改訂新版 世界大百科事典 「コトディジ」の意味・わかりやすい解説
コト・ディジ
Kot Diji
パキスタン南部,シンド地方ハイルプルの南24kmにある先史遺跡。インダス文明都市期の文化とこれに先立つ文化との地層より成る。1955年以降パキスタン考古局のハーンF.A.Khānが発掘。自然層上に16層あり,上3層がインダス文明,下の13層がコト・ディジ文化と命名された。この文化は1946年にハラッパーの城塞構築以前の地層から検出されたプレ・ハラッパー文化,あるいは近年単独の遺跡として多数発見されている同種の文化とともに,インダス流域においてインダス文明出現の鍵をにぎるものとして重要。
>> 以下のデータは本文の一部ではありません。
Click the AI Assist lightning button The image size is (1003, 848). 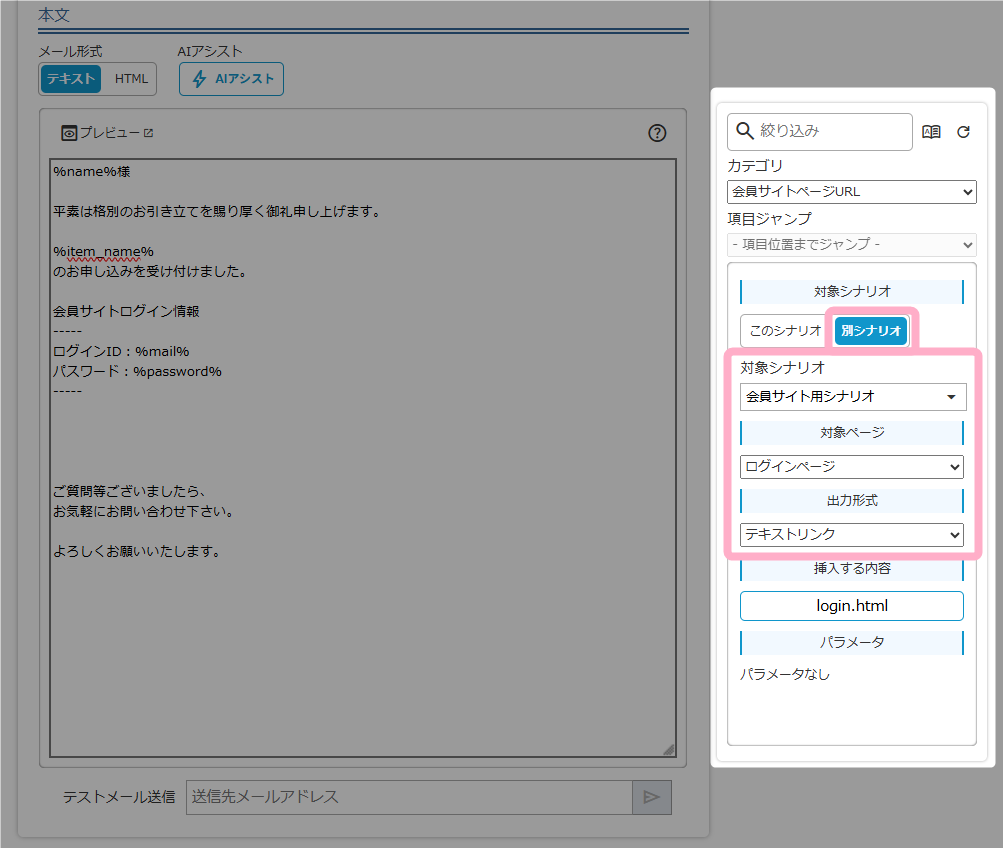pyautogui.click(x=231, y=79)
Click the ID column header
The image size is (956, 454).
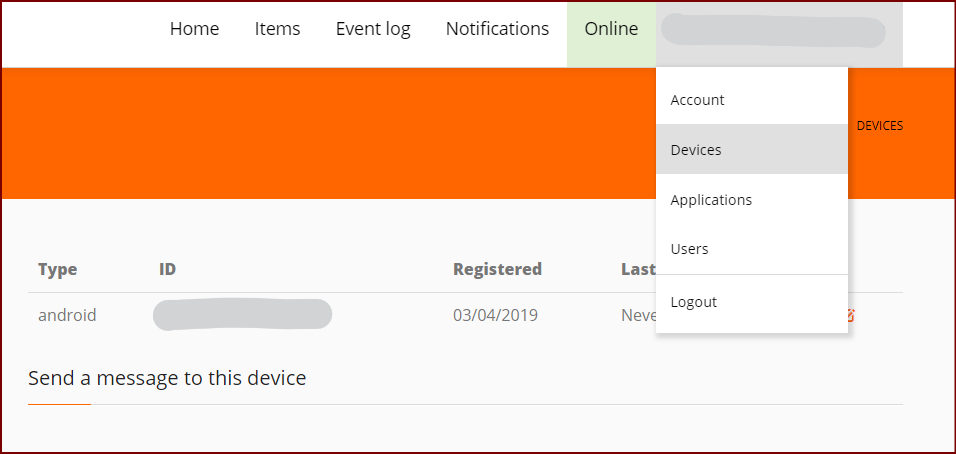168,269
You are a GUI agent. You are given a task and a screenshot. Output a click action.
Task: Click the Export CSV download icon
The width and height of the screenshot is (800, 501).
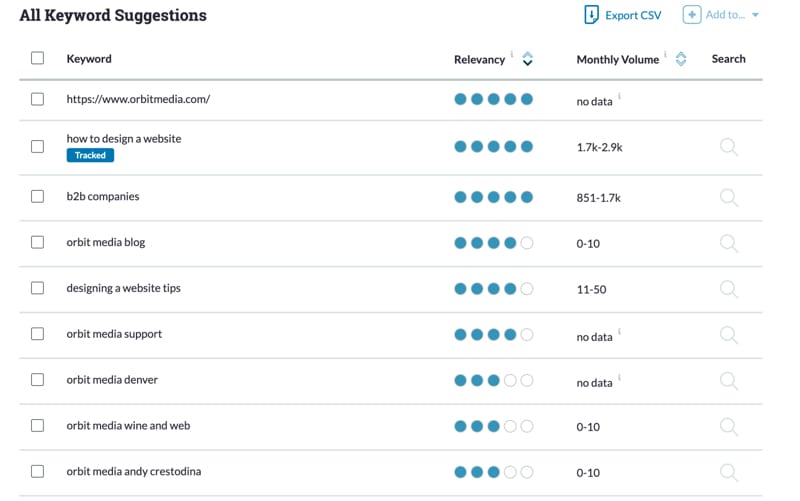pyautogui.click(x=591, y=15)
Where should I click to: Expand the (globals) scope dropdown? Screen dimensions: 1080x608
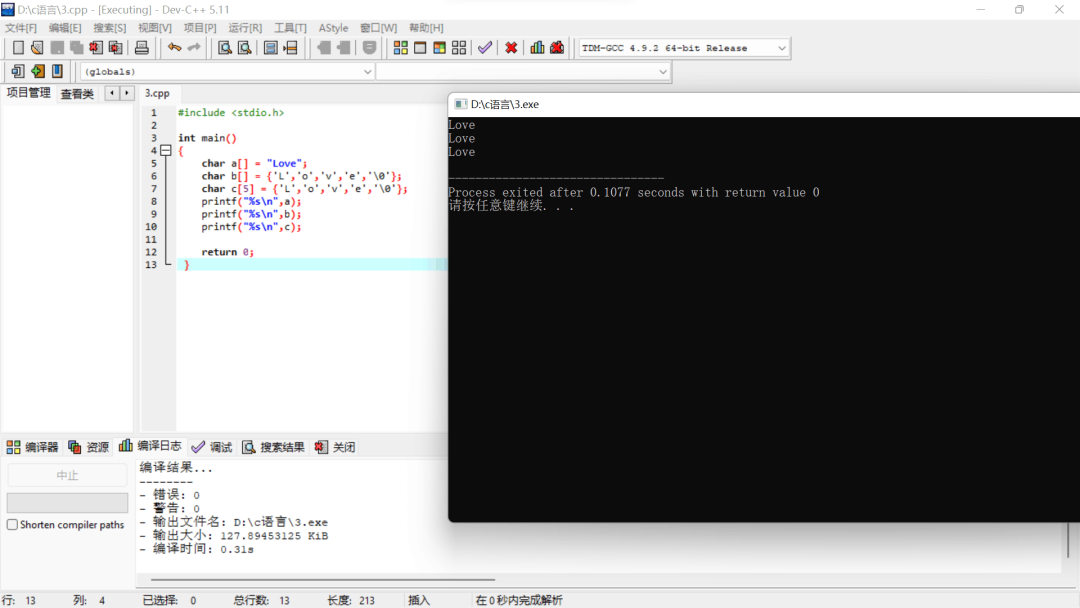click(x=367, y=72)
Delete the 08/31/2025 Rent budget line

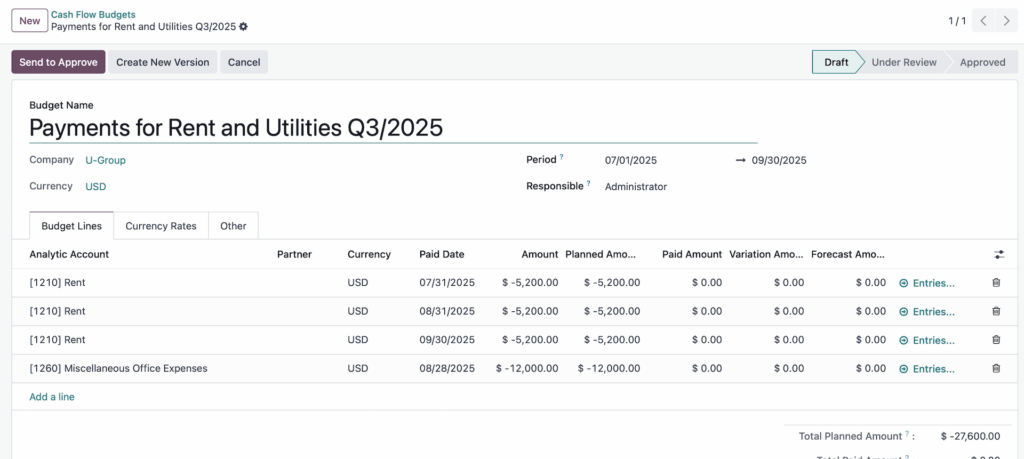pyautogui.click(x=996, y=312)
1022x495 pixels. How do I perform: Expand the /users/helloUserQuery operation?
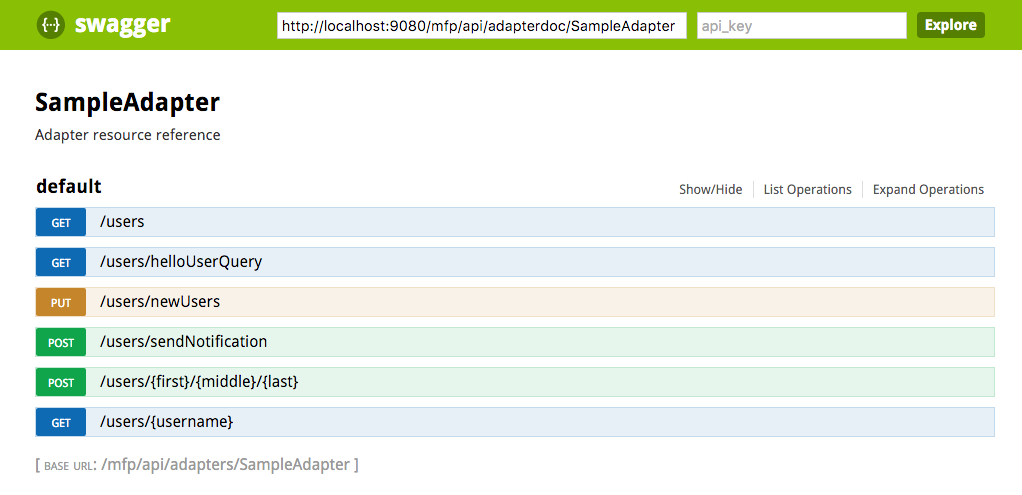pyautogui.click(x=181, y=262)
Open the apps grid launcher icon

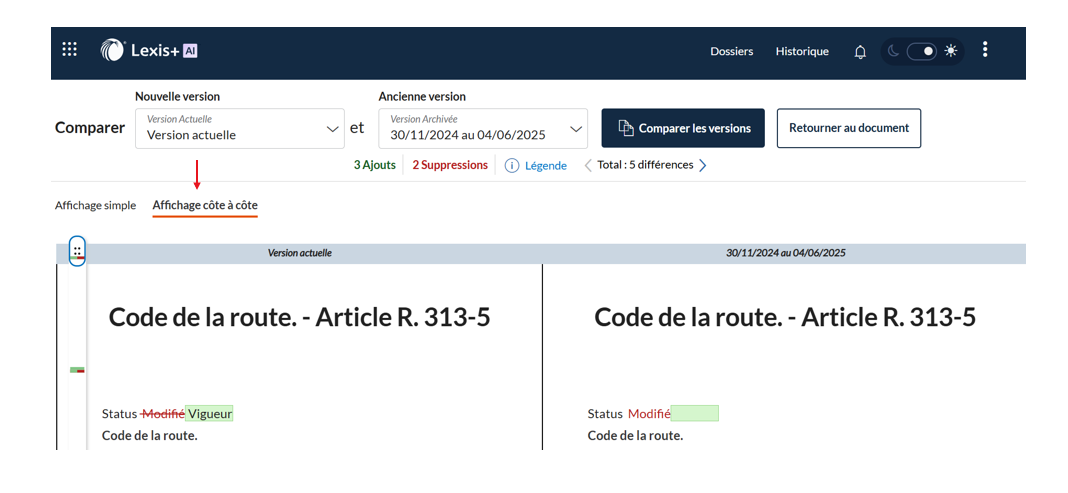70,50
これをインダス文明の初期としてとらえる見解と,まったく別だとみる解釈とに分かれている。コト・ディジ文化はすでに周壁でかこった区とその区域外とにはっきり分かれ,銅は知らず,黒と赤褐色の水平線を口頸部に施した彩文土器,魚鱗文彩文土器に特色がある。この文化の後期には,遺跡全体にわたる大火災のあとが3層あったのち,インダス文明都市期の典型的な遺物とコト・ディジ文化の遺物とが混在する層をむかえる。この上にインダス文明都市期の層がのっている。インダス文明の波及をこの混在層は示すが,その時すでに文明は盛期にあったことが遺物からわかるので,コト・ディジ文化とインダス文明都市期の文化とは,一定期間並存したとみられる。なお,上層インダス文明の時期には,コト・ディジ文化時代にあった周壁は設けられず,村落化したと考えられる。